Die SPD im EU-Parlament fordert eine genaue Prüfung des Abkommens, lehnt ACTA aber nicht kategorisch ab.
Die Grünen dagegen unterstützen die Anti-ACTA-Kampagne. „ACTA treibt eine repressive Rechtsdurchsetzung mittels der Internetprovider voran, während die Rechte der Nutzerinnen und Nutzer nicht in gleichem Maße berücksichtigt werden“, erklärte am Freitag Grünen-Innenexperte Jan Philipp Albrecht (MdEP). „Wir sehen die Gefahr, dass es damit zu Filter- und Sperrmaßnahmen ohne faires rechtliches Verfahren und zu hohen Schadensersatzklagen auch bei Privatkopien kommt.“ ACTA müsse zu Fall gebracht werden.
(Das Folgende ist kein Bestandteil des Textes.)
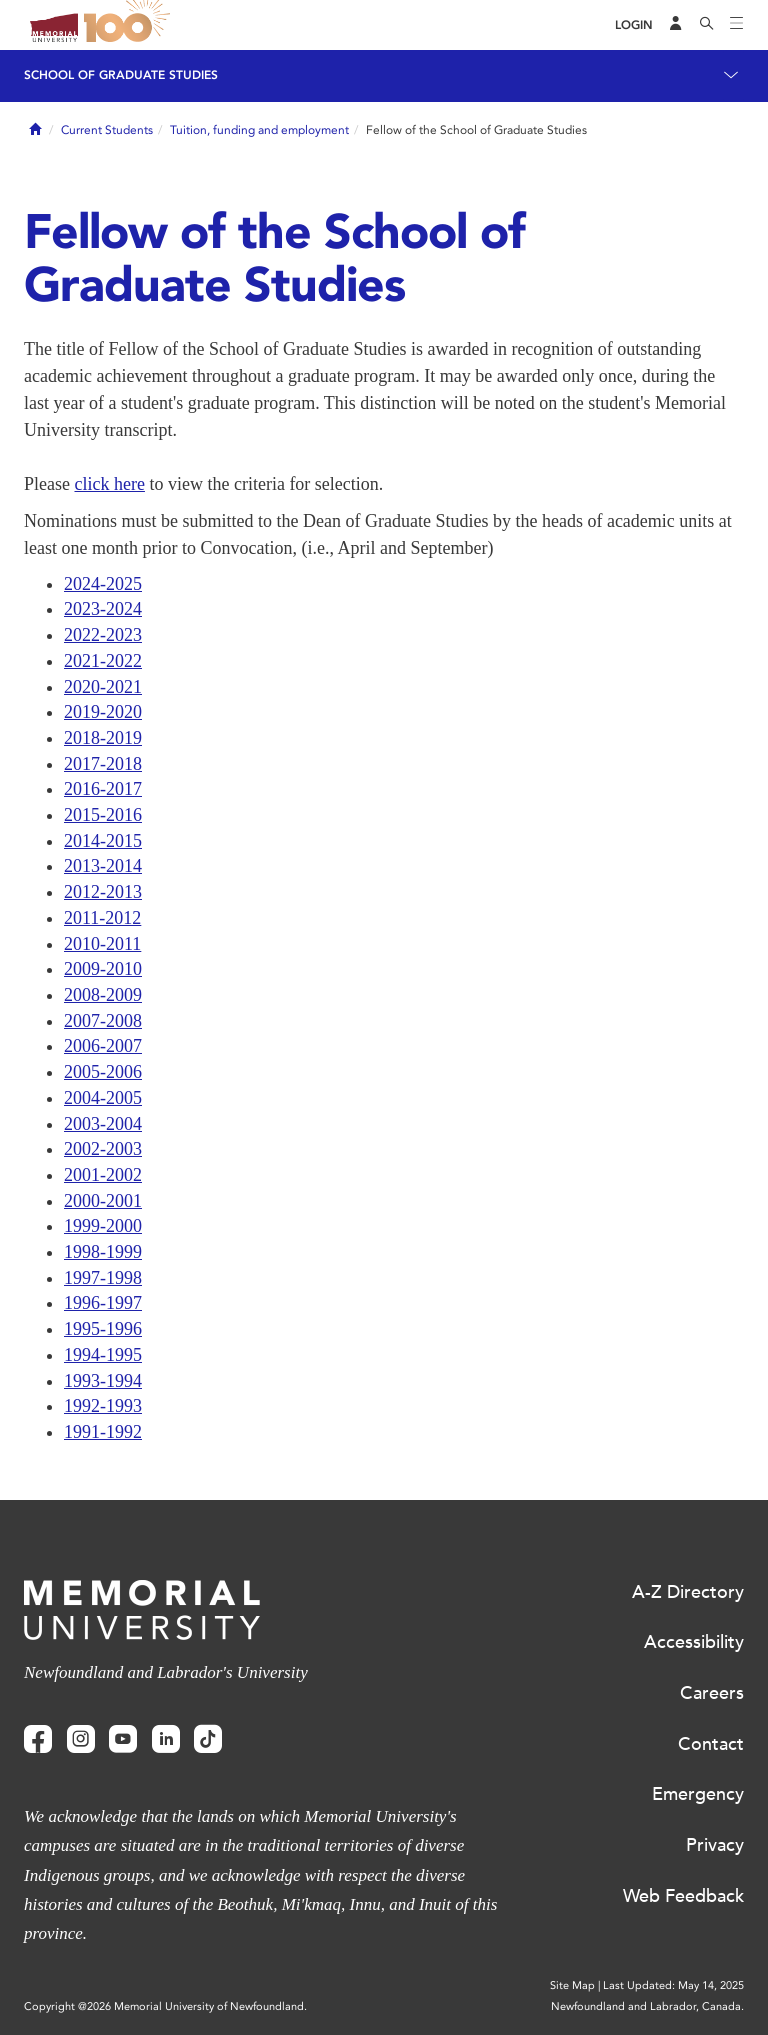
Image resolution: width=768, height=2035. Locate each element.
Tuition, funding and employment (259, 130)
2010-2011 (102, 944)
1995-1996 (103, 1329)
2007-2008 (103, 1021)
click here (109, 484)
In einem Beschluss übt auch der Bundesvorstand der Grünen scharfe Kritik am ACTA-Vertrag. „Rechtsbegriffe bleiben im Abkommen unklar und undefiniert und können genauso wie unzureichende Datenschutzstandards zu einer Verletzung der EU-Grundrechtecharta und der Europäischen Menschenrechtskonvention führen“, heißt es darin.
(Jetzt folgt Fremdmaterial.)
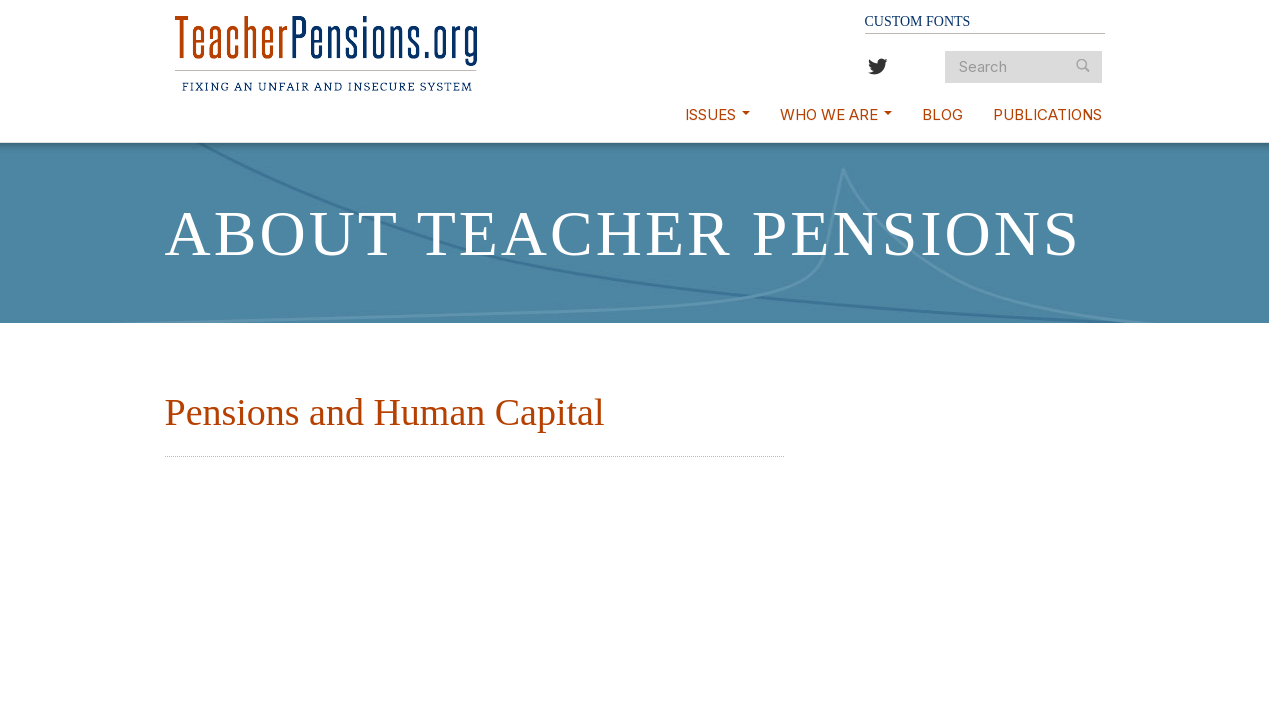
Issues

Die CDU/CSU im EU-Parlament steht ACTA positiv gegenüber. CDU-MdEP Daniel Caspary, außenhandelspolitischer Sprecher der christdemokratische EVP-Fraktion im Europäischen Parlament, erklärte: „ACTA ist ein Meilenstein im Kampf gegen Marken- und Produktpiraterie.“ Erstmals gingen Industrie- und Schwellenländer gemeinsam geschlossen gegen gefälschte Produkte und Markenartikel vor. „Bei den Verhandlungen wurden dabei viele Bedenken und Anregungen aus der Zivilgesellschaft aufgenommen.“ Dennoch sei ACTA durch die beschränkte Anzahl an Unterzeichnerstaaten nur die zweitbeste Lösung. „Die EU muss weiter auf ein weltweit gültiges Abkommen gegen Marken- und Produktpiraterie im Rahmen der Welthandelsorganisation WTO hinarbeiten.“
Die FDP im EU-Parlament äußert sich aktuell nicht zu ACTA. Der liberale EU-Abgeordnete und Vize-Präsident des Parlaments, Alexander Alvaro (MdEP), forderte allerdings während der Verhandlungen mehr Transparenz. Produktpiraterie und Urheberrechtsverletzung müssten ohne Zweifel bekämpft werden. „Dieser legitime Kampf darf jedoch nicht für die Umgehung europäischer Gesetzgebung missbraucht werden“, erklärte Alvaro.